Stored data entries:

• • • • •

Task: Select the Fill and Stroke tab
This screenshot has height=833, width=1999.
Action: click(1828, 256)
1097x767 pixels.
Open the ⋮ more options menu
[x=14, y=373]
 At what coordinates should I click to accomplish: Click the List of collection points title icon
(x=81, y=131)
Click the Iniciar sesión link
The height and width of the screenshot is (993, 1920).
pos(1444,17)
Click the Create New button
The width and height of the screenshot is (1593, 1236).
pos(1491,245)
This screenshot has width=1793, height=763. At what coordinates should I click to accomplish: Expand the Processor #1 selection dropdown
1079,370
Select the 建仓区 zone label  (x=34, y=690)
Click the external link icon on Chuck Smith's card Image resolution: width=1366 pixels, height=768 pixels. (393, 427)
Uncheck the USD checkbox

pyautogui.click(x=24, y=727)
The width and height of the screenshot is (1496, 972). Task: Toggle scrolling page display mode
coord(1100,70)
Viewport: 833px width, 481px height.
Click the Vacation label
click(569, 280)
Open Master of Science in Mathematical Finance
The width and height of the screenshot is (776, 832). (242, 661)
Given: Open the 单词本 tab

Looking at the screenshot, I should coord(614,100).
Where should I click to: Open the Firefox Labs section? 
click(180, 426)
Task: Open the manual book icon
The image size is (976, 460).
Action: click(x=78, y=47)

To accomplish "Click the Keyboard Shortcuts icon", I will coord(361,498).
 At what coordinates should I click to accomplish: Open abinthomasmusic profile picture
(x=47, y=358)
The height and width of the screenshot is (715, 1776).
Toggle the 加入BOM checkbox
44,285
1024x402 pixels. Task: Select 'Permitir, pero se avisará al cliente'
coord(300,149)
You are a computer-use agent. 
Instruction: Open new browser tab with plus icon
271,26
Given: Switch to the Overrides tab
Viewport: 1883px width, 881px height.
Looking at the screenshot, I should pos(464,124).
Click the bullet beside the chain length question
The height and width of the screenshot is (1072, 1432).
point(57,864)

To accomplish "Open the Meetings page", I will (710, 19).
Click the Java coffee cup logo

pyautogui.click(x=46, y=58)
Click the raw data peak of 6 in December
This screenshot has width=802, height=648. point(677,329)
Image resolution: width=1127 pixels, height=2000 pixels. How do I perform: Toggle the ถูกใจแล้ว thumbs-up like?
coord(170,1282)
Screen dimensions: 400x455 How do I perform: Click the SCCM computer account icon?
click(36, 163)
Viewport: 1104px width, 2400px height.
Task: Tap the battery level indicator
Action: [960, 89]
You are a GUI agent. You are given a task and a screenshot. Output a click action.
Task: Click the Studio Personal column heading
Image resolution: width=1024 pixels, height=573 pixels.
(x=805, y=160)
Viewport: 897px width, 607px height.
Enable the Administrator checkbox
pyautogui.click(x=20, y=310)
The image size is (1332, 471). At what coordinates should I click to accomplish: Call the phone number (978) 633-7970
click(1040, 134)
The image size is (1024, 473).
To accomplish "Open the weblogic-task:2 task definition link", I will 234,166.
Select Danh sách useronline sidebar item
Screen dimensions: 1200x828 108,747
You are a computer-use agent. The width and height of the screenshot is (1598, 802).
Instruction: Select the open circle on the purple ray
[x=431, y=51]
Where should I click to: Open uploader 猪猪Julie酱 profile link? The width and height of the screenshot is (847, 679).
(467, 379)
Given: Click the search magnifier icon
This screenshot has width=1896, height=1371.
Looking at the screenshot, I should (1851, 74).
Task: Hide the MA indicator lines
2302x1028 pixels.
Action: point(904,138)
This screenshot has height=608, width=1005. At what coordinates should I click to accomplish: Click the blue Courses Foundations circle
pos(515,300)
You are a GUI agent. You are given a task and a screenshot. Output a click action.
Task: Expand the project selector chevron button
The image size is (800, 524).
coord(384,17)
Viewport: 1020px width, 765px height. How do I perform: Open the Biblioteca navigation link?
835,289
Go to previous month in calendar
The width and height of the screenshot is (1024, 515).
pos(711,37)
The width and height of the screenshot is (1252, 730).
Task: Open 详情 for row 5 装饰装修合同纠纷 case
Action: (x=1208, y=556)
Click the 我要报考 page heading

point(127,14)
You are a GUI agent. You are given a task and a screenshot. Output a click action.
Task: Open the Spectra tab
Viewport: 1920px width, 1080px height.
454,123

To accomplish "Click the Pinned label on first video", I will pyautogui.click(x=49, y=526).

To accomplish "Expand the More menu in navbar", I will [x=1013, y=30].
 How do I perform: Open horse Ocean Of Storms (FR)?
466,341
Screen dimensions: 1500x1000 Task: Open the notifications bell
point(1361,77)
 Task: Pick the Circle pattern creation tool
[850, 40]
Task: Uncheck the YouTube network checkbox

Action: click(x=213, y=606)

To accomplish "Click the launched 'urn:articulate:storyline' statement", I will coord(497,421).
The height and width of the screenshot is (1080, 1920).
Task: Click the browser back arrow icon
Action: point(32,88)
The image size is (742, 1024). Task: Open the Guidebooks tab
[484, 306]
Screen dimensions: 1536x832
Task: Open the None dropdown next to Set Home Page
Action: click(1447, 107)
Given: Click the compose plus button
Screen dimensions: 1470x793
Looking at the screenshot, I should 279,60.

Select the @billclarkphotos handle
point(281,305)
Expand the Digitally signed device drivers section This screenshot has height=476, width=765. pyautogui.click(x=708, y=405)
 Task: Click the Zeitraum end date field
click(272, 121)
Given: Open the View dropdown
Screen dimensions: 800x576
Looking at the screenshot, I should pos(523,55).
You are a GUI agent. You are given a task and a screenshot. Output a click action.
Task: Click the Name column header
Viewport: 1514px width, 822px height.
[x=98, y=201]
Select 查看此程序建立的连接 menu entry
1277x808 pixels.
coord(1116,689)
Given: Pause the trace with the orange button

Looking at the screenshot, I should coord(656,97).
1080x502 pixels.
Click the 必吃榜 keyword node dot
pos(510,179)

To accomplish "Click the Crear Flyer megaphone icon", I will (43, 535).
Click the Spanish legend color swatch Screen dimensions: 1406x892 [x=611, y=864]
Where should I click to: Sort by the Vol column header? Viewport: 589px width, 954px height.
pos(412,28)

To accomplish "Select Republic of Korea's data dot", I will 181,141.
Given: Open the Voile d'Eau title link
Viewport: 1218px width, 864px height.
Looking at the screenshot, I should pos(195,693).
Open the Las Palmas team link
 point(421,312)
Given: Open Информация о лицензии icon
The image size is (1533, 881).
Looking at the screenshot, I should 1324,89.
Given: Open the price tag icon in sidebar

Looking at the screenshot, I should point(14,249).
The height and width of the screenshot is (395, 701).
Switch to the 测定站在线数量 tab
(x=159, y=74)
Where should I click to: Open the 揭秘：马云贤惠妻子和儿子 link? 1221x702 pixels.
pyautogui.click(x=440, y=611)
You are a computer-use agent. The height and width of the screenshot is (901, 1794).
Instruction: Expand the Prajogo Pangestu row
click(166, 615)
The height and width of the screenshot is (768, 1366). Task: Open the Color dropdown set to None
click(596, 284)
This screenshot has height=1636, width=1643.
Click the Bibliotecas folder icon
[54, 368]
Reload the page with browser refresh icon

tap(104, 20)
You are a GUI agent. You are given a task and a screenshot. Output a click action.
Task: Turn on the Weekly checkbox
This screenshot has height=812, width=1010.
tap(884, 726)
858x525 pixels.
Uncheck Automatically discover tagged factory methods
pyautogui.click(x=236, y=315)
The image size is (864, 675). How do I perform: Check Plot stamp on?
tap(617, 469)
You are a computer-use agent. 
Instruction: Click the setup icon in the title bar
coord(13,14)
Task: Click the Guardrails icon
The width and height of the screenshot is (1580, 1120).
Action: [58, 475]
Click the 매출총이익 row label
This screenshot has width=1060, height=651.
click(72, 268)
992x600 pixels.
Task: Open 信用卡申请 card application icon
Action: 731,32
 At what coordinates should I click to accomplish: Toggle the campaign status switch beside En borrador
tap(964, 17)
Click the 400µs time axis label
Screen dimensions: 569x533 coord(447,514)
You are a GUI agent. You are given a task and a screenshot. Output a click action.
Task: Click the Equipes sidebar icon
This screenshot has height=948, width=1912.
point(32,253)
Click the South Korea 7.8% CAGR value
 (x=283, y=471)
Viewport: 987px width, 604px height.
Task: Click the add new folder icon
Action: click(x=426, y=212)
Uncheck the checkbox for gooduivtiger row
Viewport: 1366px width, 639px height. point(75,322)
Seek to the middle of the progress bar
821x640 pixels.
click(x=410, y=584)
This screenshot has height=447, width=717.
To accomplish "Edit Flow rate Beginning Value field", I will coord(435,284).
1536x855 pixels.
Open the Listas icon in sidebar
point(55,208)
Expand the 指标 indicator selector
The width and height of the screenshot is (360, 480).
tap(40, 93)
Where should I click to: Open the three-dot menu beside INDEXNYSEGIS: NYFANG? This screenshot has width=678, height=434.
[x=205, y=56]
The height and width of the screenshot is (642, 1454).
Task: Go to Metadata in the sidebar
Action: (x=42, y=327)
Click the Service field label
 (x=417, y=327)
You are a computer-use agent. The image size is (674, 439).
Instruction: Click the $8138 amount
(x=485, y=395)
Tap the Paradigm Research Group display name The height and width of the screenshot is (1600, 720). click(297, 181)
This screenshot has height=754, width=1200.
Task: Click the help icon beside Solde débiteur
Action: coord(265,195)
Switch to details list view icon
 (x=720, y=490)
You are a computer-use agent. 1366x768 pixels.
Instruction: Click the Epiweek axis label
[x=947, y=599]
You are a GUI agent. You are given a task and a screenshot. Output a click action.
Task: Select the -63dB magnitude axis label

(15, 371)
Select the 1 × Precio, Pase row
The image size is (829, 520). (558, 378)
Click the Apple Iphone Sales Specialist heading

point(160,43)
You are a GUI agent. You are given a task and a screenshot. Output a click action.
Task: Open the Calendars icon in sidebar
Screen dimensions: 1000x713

• • • • •

_Task description_: For this exercise, output exactly the lines above from the line with "Screen dimensions: 400x455" to the line with "The image size is (1024, 473).", counting both, and leave out the rest.

_Written response_:
Screen dimensions: 400x455 How do I perform: Click the SCCM computer account icon?
click(36, 163)
Viewport: 1104px width, 2400px height.
Task: Tap the battery level indicator
Action: [960, 89]
You are a GUI agent. You are given a task and a screenshot. Output a click action.
Task: Click the Studio Personal column heading
Image resolution: width=1024 pixels, height=573 pixels.
(x=805, y=160)
Viewport: 897px width, 607px height.
Enable the Administrator checkbox
pyautogui.click(x=20, y=310)
The image size is (1332, 471). At what coordinates should I click to accomplish: Call the phone number (978) 633-7970
click(1040, 134)
The image size is (1024, 473).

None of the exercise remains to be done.